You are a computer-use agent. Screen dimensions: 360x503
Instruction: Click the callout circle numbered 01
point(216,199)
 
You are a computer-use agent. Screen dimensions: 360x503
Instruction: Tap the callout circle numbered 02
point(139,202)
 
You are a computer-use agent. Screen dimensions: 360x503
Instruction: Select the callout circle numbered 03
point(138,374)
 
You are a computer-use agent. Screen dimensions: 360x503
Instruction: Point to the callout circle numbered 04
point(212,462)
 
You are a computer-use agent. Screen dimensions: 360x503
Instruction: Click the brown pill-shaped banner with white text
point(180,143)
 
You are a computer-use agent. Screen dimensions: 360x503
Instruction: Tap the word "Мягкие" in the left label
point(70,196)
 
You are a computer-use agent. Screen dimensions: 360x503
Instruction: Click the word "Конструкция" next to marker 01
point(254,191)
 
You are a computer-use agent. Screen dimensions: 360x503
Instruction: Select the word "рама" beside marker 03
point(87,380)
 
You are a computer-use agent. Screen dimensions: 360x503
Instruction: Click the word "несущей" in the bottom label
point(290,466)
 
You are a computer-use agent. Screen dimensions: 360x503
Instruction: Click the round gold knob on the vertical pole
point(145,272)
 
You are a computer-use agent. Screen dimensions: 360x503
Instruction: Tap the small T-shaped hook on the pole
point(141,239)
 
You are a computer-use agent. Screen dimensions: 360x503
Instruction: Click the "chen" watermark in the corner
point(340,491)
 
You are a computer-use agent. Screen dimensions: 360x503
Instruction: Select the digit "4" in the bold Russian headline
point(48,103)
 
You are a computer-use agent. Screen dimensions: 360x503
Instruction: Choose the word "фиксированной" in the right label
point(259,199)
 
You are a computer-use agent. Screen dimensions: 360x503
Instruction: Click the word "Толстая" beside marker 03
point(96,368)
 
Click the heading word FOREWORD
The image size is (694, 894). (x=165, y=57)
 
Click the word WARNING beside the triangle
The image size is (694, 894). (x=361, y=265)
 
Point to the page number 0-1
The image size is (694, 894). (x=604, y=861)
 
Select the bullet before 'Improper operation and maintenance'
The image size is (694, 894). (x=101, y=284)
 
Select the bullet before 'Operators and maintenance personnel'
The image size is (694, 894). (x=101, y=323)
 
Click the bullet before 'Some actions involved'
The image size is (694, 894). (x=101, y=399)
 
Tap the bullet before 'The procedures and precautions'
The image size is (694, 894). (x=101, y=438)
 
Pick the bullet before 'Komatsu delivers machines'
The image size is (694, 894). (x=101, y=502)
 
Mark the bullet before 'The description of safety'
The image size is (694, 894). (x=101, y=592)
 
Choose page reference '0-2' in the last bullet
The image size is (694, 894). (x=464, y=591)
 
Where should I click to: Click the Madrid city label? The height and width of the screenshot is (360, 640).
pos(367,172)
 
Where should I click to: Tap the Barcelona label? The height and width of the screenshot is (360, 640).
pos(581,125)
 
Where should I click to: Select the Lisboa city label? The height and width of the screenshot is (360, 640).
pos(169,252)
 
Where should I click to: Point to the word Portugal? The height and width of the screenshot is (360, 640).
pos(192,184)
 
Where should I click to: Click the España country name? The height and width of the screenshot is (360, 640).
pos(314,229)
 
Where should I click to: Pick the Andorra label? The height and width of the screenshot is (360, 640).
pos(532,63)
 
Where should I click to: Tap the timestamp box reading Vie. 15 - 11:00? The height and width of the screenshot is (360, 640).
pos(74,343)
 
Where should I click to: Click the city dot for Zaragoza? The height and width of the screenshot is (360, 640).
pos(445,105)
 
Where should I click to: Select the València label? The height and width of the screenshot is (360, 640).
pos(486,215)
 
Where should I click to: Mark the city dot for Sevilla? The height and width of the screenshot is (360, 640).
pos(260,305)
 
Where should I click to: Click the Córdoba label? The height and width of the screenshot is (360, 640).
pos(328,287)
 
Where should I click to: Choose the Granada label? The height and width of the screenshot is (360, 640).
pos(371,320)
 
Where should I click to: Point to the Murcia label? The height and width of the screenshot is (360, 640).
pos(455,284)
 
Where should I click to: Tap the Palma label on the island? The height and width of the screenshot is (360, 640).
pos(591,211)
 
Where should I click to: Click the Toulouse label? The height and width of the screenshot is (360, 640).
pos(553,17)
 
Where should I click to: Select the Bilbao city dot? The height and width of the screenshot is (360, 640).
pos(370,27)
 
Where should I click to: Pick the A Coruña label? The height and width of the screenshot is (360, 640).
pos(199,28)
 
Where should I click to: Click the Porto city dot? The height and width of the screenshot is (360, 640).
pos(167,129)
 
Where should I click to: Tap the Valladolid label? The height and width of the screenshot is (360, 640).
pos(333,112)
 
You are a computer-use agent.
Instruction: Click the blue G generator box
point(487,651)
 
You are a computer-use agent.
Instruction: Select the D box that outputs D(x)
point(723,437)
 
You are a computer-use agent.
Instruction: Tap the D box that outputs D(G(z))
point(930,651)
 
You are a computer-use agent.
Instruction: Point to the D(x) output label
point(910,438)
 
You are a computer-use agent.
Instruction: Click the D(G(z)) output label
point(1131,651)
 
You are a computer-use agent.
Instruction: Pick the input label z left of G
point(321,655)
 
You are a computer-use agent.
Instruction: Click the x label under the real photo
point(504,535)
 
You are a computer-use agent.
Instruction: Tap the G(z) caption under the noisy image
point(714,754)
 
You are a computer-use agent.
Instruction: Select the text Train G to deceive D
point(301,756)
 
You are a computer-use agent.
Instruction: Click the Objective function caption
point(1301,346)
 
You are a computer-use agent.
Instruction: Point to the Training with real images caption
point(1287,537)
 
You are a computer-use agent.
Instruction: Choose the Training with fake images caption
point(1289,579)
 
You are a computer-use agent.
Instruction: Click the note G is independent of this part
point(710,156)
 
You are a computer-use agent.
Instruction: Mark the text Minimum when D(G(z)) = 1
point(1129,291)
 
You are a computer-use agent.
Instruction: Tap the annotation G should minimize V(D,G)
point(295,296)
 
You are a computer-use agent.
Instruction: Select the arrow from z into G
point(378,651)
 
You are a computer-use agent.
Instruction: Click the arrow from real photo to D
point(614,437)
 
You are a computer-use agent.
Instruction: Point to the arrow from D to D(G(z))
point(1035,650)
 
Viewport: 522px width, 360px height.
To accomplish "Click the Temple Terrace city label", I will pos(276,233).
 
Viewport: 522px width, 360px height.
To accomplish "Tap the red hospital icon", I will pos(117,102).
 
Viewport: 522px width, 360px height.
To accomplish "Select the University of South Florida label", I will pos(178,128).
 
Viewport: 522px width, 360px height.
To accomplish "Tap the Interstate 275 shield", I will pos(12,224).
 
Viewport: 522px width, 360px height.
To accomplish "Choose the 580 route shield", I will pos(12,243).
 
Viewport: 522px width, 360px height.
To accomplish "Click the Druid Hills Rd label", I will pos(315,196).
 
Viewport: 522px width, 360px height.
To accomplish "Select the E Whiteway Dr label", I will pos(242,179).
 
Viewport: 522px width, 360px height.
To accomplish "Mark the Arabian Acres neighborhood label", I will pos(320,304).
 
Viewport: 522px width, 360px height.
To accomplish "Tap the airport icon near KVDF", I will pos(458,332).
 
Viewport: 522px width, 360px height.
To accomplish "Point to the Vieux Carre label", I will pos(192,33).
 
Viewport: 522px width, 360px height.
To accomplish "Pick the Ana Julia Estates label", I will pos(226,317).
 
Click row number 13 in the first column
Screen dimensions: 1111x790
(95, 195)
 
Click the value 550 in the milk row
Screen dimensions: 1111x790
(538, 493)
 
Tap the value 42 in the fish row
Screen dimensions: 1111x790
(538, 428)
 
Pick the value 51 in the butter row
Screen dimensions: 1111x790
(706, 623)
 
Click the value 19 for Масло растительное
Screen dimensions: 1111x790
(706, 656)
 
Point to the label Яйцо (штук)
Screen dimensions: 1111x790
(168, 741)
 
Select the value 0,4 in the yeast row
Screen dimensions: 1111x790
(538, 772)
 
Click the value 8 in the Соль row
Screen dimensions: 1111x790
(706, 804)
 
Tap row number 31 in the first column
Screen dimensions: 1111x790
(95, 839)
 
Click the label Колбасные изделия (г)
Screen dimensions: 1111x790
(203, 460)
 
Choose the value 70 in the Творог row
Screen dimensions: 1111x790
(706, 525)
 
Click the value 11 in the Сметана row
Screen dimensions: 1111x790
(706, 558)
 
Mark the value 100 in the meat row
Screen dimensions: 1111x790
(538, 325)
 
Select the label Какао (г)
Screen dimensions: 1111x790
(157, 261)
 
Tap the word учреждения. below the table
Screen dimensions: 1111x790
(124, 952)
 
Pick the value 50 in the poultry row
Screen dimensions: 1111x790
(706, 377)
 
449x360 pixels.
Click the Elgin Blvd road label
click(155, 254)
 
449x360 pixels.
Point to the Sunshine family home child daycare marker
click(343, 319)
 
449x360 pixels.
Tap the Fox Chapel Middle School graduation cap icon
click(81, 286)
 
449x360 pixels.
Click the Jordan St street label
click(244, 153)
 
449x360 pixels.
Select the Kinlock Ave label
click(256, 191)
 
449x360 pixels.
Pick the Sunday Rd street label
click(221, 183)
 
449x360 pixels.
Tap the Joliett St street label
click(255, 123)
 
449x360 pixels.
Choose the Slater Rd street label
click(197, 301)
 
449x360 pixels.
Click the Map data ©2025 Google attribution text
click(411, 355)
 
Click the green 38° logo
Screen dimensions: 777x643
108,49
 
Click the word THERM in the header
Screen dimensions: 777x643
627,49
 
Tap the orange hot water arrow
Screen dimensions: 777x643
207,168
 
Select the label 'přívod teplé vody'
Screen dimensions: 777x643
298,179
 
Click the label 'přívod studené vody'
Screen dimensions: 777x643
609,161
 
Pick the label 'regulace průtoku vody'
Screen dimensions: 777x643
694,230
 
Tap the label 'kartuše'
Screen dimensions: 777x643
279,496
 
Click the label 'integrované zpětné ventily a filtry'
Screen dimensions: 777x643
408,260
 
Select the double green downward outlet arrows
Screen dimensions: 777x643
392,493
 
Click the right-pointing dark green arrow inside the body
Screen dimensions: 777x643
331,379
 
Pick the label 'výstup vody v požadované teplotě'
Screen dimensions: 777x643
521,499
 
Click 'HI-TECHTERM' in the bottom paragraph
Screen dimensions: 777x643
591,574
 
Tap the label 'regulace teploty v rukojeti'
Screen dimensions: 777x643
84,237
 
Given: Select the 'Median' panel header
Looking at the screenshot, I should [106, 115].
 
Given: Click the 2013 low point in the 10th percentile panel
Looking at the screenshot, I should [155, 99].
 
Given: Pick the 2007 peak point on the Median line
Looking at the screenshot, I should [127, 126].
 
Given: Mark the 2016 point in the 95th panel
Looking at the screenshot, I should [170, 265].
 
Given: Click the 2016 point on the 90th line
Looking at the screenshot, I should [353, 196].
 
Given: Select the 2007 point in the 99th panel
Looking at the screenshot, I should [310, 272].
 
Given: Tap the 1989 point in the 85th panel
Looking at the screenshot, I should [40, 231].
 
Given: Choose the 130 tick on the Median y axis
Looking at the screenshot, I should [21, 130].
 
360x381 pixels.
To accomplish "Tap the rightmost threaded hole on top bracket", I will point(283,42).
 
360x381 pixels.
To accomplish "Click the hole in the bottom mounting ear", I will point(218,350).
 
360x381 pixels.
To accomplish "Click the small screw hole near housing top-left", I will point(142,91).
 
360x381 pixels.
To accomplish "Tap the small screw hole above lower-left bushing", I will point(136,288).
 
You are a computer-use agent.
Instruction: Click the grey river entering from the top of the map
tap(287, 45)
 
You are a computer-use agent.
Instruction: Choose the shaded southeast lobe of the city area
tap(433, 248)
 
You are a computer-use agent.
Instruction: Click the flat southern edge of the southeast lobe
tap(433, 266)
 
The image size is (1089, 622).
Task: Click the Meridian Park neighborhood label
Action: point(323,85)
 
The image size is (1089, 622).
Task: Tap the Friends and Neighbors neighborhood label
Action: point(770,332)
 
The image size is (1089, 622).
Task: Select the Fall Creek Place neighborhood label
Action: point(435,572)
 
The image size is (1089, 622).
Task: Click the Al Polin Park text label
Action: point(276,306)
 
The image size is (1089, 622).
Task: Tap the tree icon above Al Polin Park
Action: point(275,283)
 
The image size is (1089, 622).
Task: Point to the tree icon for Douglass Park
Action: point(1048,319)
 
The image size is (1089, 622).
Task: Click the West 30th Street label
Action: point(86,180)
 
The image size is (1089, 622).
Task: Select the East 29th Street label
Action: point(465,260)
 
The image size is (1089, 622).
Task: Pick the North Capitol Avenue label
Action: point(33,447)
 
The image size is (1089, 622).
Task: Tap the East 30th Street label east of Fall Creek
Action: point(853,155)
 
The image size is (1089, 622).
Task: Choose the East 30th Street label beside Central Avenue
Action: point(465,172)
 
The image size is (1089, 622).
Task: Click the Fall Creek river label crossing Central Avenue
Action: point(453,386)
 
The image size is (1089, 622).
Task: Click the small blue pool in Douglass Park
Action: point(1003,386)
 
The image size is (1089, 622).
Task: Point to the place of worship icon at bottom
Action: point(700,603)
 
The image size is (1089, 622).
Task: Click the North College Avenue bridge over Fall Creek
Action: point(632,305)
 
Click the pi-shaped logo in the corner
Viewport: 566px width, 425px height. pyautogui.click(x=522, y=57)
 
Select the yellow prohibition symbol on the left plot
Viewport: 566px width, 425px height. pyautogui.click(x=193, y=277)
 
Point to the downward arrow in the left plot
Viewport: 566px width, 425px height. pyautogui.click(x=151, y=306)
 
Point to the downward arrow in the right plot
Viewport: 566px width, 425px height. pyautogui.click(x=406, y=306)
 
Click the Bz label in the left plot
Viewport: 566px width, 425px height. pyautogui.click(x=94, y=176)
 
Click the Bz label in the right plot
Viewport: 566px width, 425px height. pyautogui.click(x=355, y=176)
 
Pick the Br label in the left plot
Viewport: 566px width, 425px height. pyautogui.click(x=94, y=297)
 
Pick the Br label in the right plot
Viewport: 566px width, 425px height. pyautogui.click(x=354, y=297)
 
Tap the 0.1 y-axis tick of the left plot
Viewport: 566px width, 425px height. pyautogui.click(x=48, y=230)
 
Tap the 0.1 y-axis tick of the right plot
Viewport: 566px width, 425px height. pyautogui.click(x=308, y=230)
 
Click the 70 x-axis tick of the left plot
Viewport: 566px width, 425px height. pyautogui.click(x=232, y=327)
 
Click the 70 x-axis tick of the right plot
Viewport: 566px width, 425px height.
---
TO BE DONE
Can you reproduce the stretch from the first of the lines through the line containing "point(70,196)", with both ends included and each line copied verbatim?

TASK SOLUTION
You are a computer-use agent. Screen dimensions: 360x503
Instruction: Click the callout circle numbered 01
point(216,199)
 
You are a computer-use agent. Screen dimensions: 360x503
Instruction: Tap the callout circle numbered 02
point(139,202)
 
You are a computer-use agent. Screen dimensions: 360x503
Instruction: Select the callout circle numbered 03
point(138,374)
 
You are a computer-use agent. Screen dimensions: 360x503
Instruction: Point to the callout circle numbered 04
point(212,462)
 
You are a computer-use agent. Screen dimensions: 360x503
Instruction: Click the brown pill-shaped banner with white text
point(180,143)
 
You are a computer-use agent. Screen dimensions: 360x503
Instruction: Tap the word "Мягкие" in the left label
point(70,196)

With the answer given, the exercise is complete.